It’s not so often that something at the Whitney Museum of American Art calls to mind the plot of Smokey and the Bandit, the 1977 film in which Burt Reynolds plays a stunt driver tasked with trucking 400 cases of Coors beer from Texarkana, Texas, to Atlanta, Georgia, in 28 hours. But at last night’s gala, which raised $5.4 million for the museum, after visitors got what might be their last look at the 2017 Whitney Biennial (it closes June 11), a curious wall text propped on a table introduced a very different kind of artistic output. It said “John Riepenhoff’s Beer Endowment.”
“I drove it in today on my truck,” Riepenhoff, a Milwuakee-based artist with work in the biennial, said as he walked up to the table and ordered one of the IPAs of his own making, and then took a sip.
“Oh, it travels well,” he said, taking another sip.

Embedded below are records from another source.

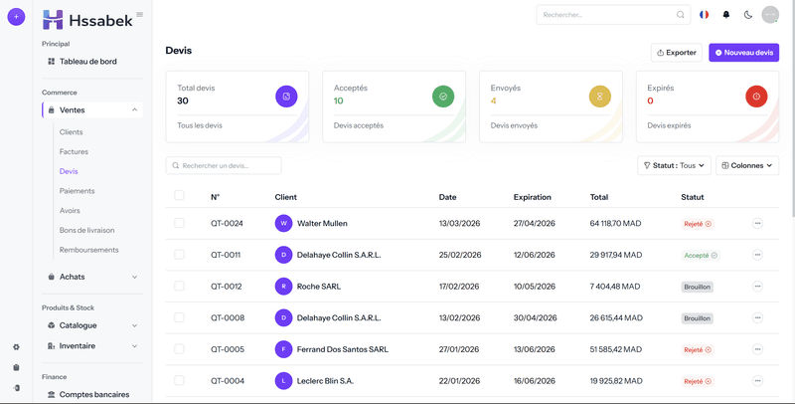Open the user avatar menu
795x404 pixels.
[770, 15]
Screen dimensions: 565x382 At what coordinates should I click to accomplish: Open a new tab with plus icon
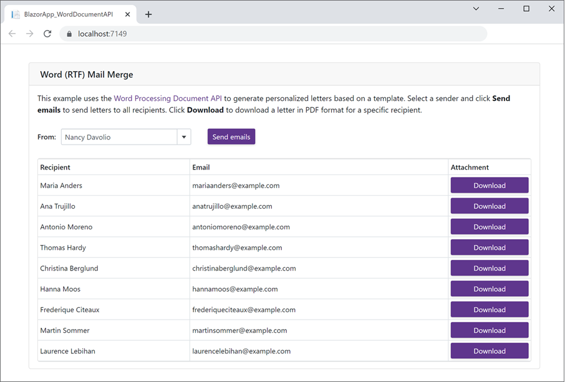pyautogui.click(x=148, y=14)
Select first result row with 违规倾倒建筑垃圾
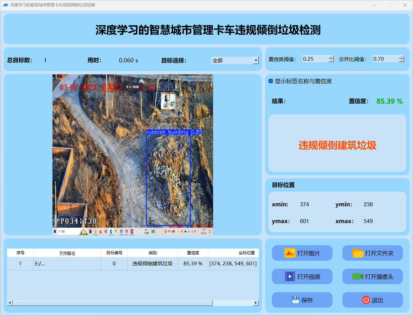 click(x=153, y=264)
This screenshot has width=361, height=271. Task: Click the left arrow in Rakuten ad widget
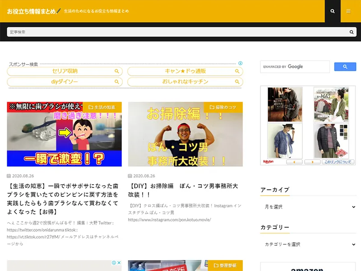coord(294,162)
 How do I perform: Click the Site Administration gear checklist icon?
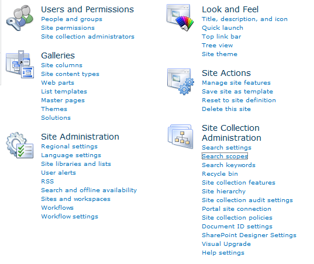[20, 145]
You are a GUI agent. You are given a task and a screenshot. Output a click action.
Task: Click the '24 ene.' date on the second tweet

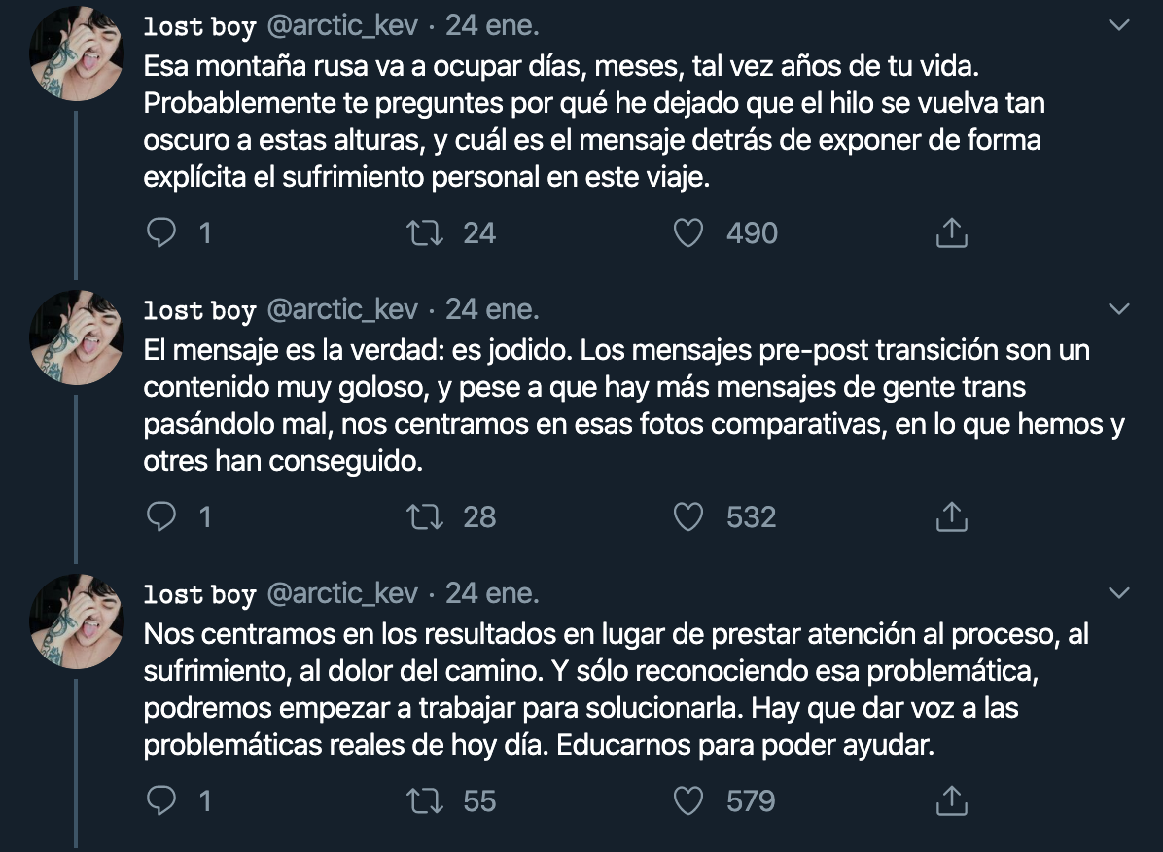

For Riepenhoff—who has long been making beer, and also cheese, out of his studio—serving up his homemade brew to tuxedoed board members at the Whitney Studio Party was a riff in the same vein as his work in the biennial. There, you see papier-mâché sculptures of Riepenhoff-as-art-handler, with the artist holding works by his colleagues and friends, many of whom show with Green Gallery, the Milwaukee space he started. Another Riepenhoff work in the biennial turns this artist-dealer dynamic on its head: it’s a tiny white cube just big enough to peek in, and it’s called The John Riepenhoff Experience. As of today, on view in the mini, meta gallery within a museum is Martine Syms’s Lesson I – XC (2014–17). (The works were cycled out over the course of the biennial. At the start of biennial’s run, the little showroom included a faux Yayoi Kusama.)

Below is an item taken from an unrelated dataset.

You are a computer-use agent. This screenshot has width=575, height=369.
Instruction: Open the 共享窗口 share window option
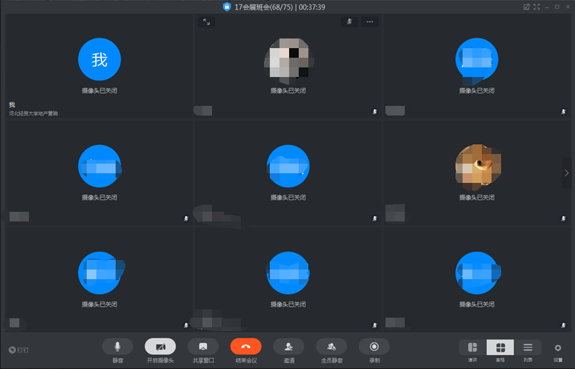203,347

He sees the beer as part of his practice, in tandem with the gallery and his studio work, and when Christopher Y. Lew and Mia Locks—the biennial’s curators—asked him to be in the show, they asked him to bring a few kegs, too.
“Chris and Mia wanted the cheese and beer at the events,” he said. “That was a nice honor, that they recognized what I was doing with it.”
A taste of the IPA confirmed that, like Riepenhoff’s work, this beer is of the finest quality, crisp and drinkable but robust at the finish.
“We used a hop from the West Coast, and we used a hop from New Zealand, and we used this really expert yeast from Portland, so it has a really international feel,” he said.
Then he started to talk about how the long journey to get the brew here in time for the party reminded him of a period when he was actually an art handler, not just playing one in papier-mâché sculptures.
“When I was an assistant, I drove exhibitions all over the country, and it was no different from driving the beer,” he said.
Then he took another sip, and remarked again that the beer had traveled well.